## Text passage
----

Take Tulsa, Oklahoma. Did you know the energy grid there is around 60% renewable? In a state that’s known for oil and gas, that’s huge. But barely anyone, even in Oklahoma knows about it. Imagine what we could do if we built on that momentum.
Arkansas is one of the sunniest states in the U.S., yet there’s barely any solar. These are the places where the real climate impact needs to happen, but they’re being left out of the conversation.…
I’m seeing the same faces—just with different company name tags, all pitching variations of VC-backed software products trying to broker carbon credits to companies that can’t afford them.
We shouldn’t be seeing the same people, and Climate Week shouldn’t be in NYC, SF, or London anymore.
We need to bring the conversation to other places, where the farms, industries, and communities we are talking about changing can be part of the conversation.
Very few of the people I met over the summer’s bike ride knew what NY Climate Week was. Very few of the people I met at Climate Week had ever been to South Dakota, or Indiana, or West Virginia.
What are the ways we’re still a country when we struggle so much to find a common identity?
Houston, Today —
When I started travelling just over a year ago, I expected that, by default, long-term travel would change me.5
But as the months progressed, I realized that while I could control the pace of change by exposing myself to new environments and situations, I had limited control over how these experiences would shape and reshape my worldview. For a while, meeting with climate solutionists around the world had an optimism-inducing, buoying effect. The world was full of regeneration and wind power! Surely, if we all did our part, we could tackle the climate crisis!

----

## The tasks
1. According to the climate passage, roughly what share of the energy grid in Tulsa, Oklahoma, is renewable?
2. Reproduce word for word the stretch of the climate passage from "Houston, Today —" through "the climate crisis!".

## Data excerpt

----

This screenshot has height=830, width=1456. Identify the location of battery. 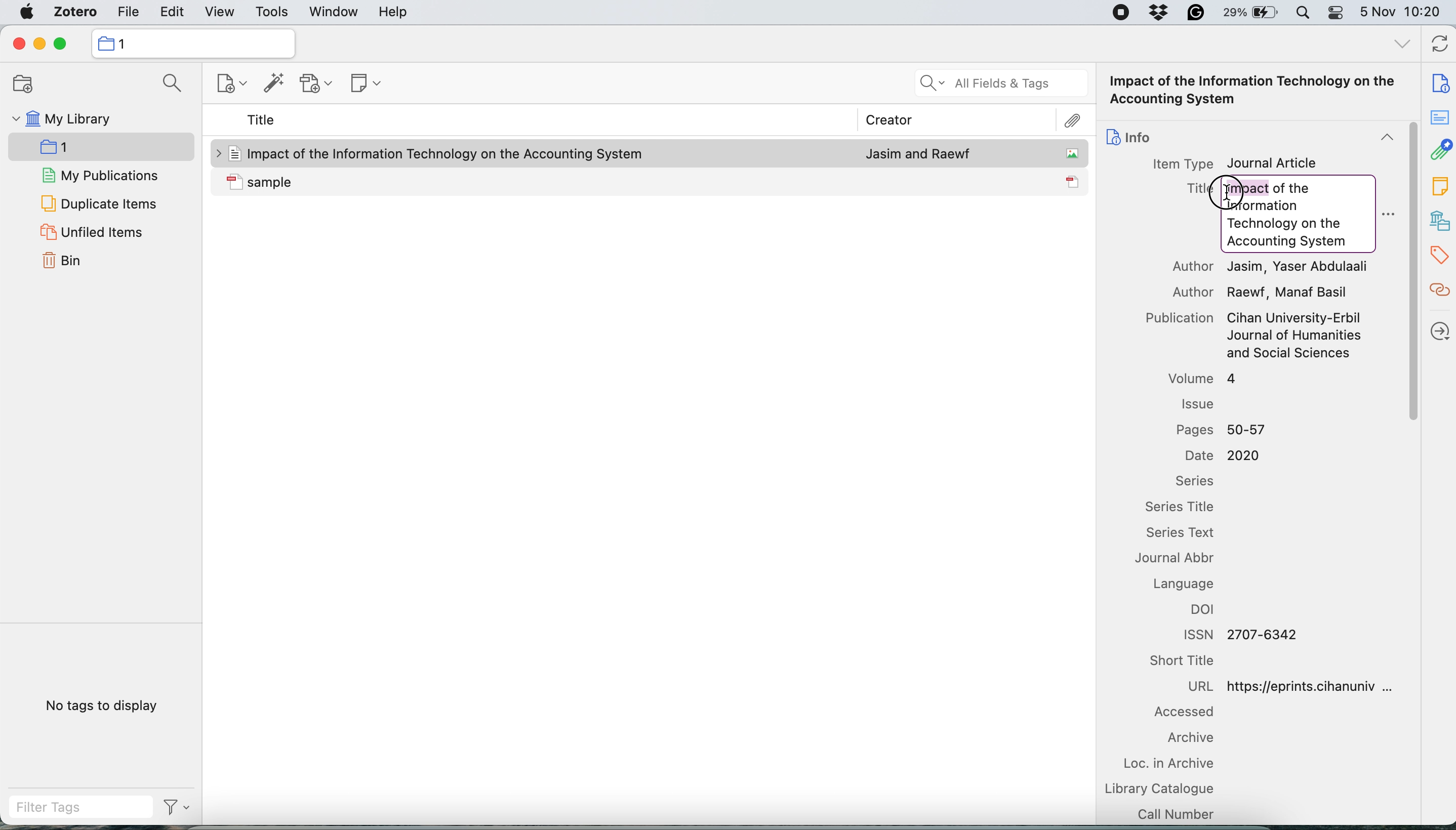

----

## Answers per task
1. Around 60%.

2.
Houston, Today —
When I started travelling just over a year ago, I expected that, by default, long-term travel would change me.5
But as the months progressed, I realized that while I could control the pace of change by exposing myself to new environments and situations, I had limited control over how these experiences would shape and reshape my worldview. For a while, meeting with climate solutionists around the world had an optimism-inducing, buoying effect. The world was full of regeneration and wind power! Surely, if we all did our part, we could tackle the climate crisis!